CONSIGNE
Reproduisez à l'identique le passage du texte présenté qui commence par « Un des domaines » et se poursuit jusqu'à « mise pas là-dessus. ».

TEXTE PRÉSENTÉ
----------------------------------------

Au cours des séances de discussion en groupe et d'analyses qualitatives dont nous avons parlé, alors que nous réunissons 10 personnes dans une salle, la représentation est encore plus forte, parce que nous réunissons spécifiquement, par exemple, des groupes de jeunes à risque et de jeunes défavorisés sur le plan de l'emploi. Nous faisons une présélection en choisissant par exemple des gens qui disent, je crains de perdre mon emploi. J'ai eu des groupes constitués de ces gens-là seulement et ils sont surreprésentés dans l'interrogatoire en profondeur que nous faisons à cette occasion. Nous avons une assez bonne compréhension de leur situation et de leur point de vue dans tout cela.
Cela m'amène à votre deuxième question; on a certes l'impression que le marché du travail va être très différent. Par le passé, des possibilités existaient dans certains des domaines étudiés.
Un des domaines que j'ai trouvés fort intéressants—cela peut changer—c'est que dans la vingtaine de groupes que nous avons menés auprès de la jeunesse l'an dernier, au sujet de l'emploi, presque personne n'a invoqué la possibilité d'une carrière dans le secteur public. Bien que cela représente presque la moitié de l'économie, on a l'impression qu'il n'y a pas d'emploi du tout. Cela peut peut-être changer avec l'assainissement des finances publiques et plus d'activités dans le secteur public—qui sait?— mais la jeunesse ne mise pas là-dessus.
Rifkin, par exemple, invoque le besoin de faire démarrer et augmenter le secteur du travail volontaire et communautaire. C'est une possibilité intéressante, mais la réaction est mixte. Certains disent que ce ne sera qu'un type de gouvernement à rabais, ou une façon d'économiser, ou un bassin d'emploi pour des travailleurs peu qualifiés en remplacement de... et puis ils s'inquiètent. Mais en général, en considérant l'avenir il y a un niveau élevé de réceptivité envers le secteur tertiaire comme une façon de réaliser des choses qui ne se feraient pas normalement—par exemple, les questions environnementales, et de créer sont un pont vers le marché de travail ou quelque chose relativement plus permanent pour ceux qui n'y auront pas accès.

----------------------------------------

LIGNES FOURNIES

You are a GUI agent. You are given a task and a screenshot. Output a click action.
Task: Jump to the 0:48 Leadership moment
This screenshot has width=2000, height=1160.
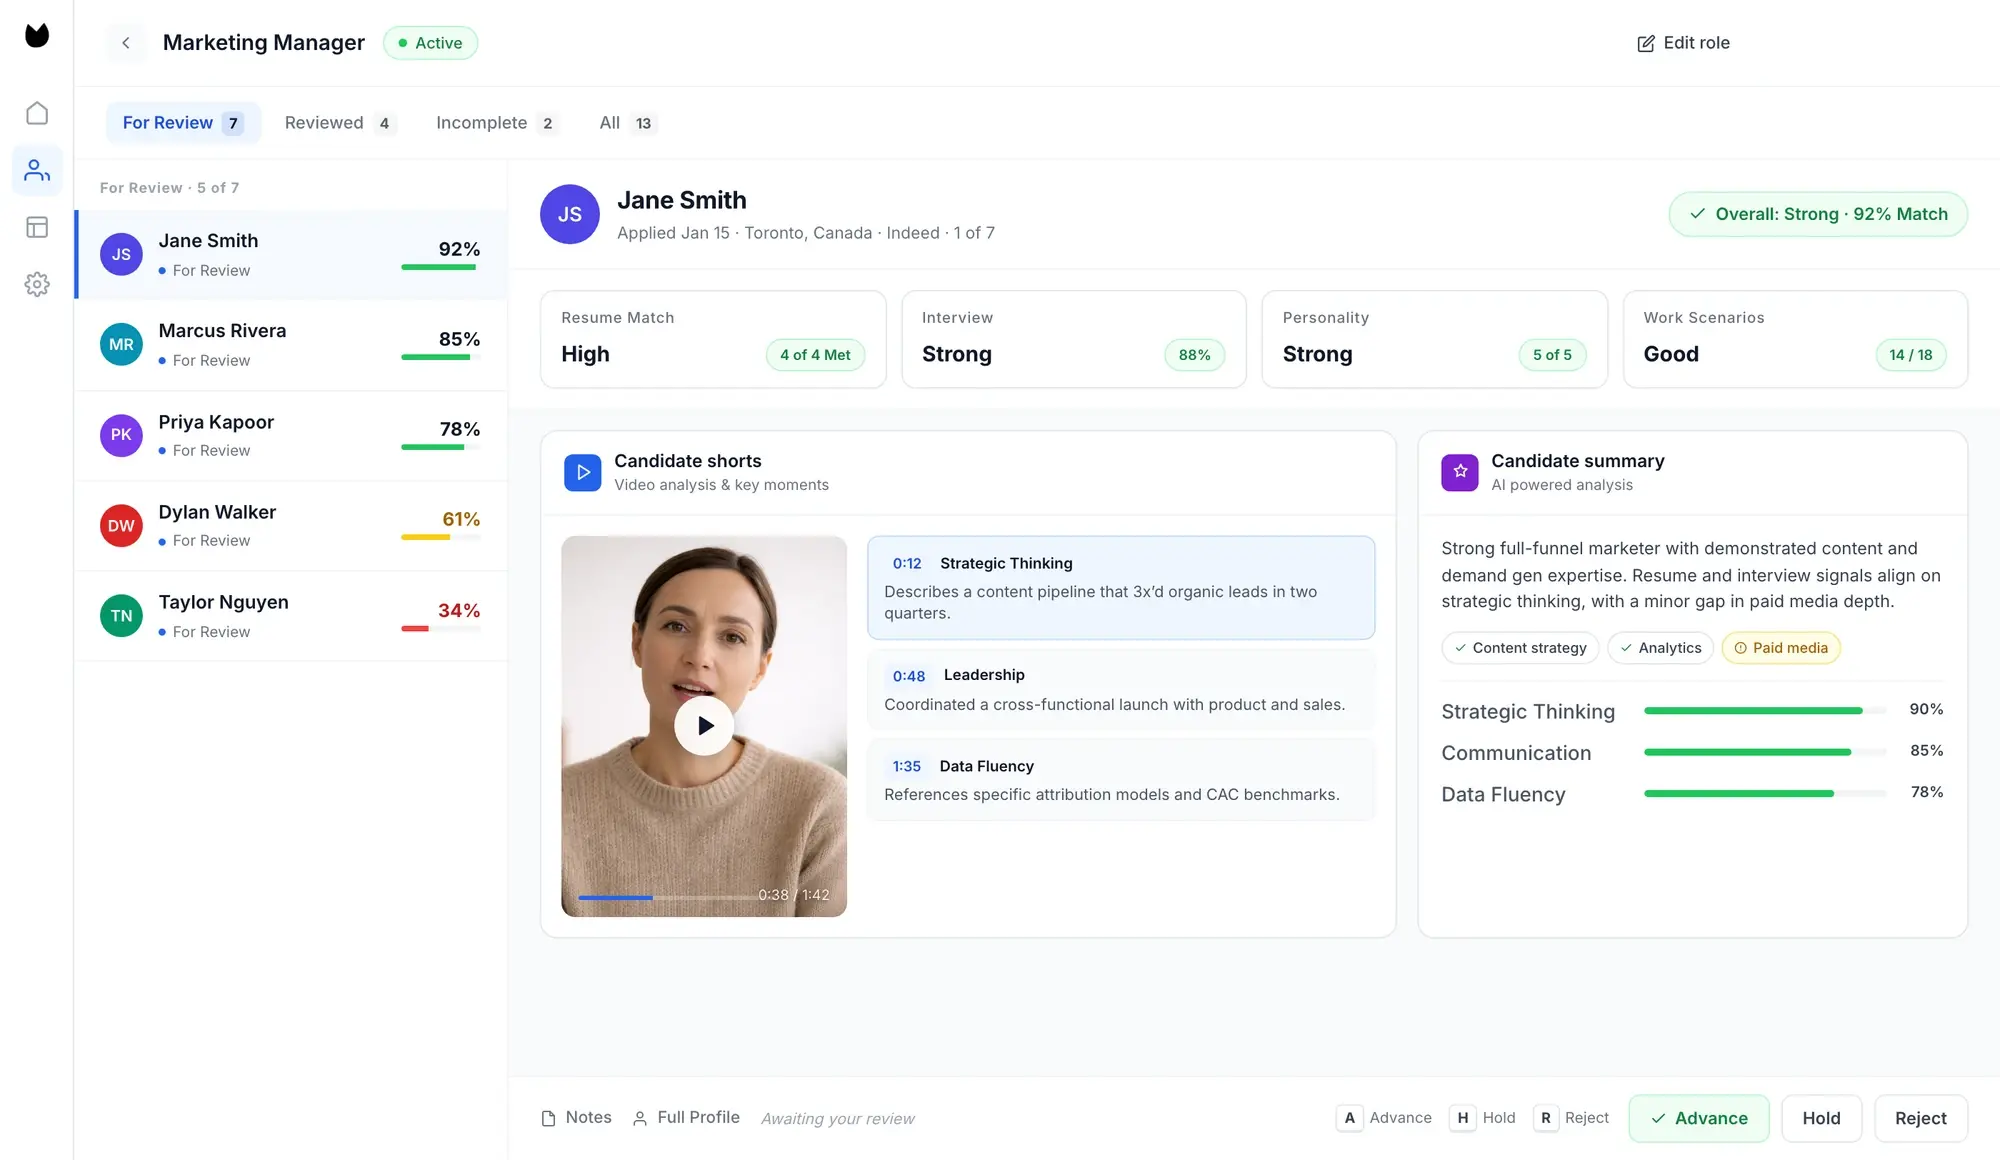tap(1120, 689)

----------------------------------------

RÉPONSE
Un des domaines que j'ai trouvés fort intéressants—cela peut changer—c'est que dans la vingtaine de groupes que nous avons menés auprès de la jeunesse l'an dernier, au sujet de l'emploi, presque personne n'a invoqué la possibilité d'une carrière dans le secteur public. Bien que cela représente presque la moitié de l'économie, on a l'impression qu'il n'y a pas d'emploi du tout. Cela peut peut-être changer avec l'assainissement des finances publiques et plus d'activités dans le secteur public—qui sait?— mais la jeunesse ne mise pas là-dessus.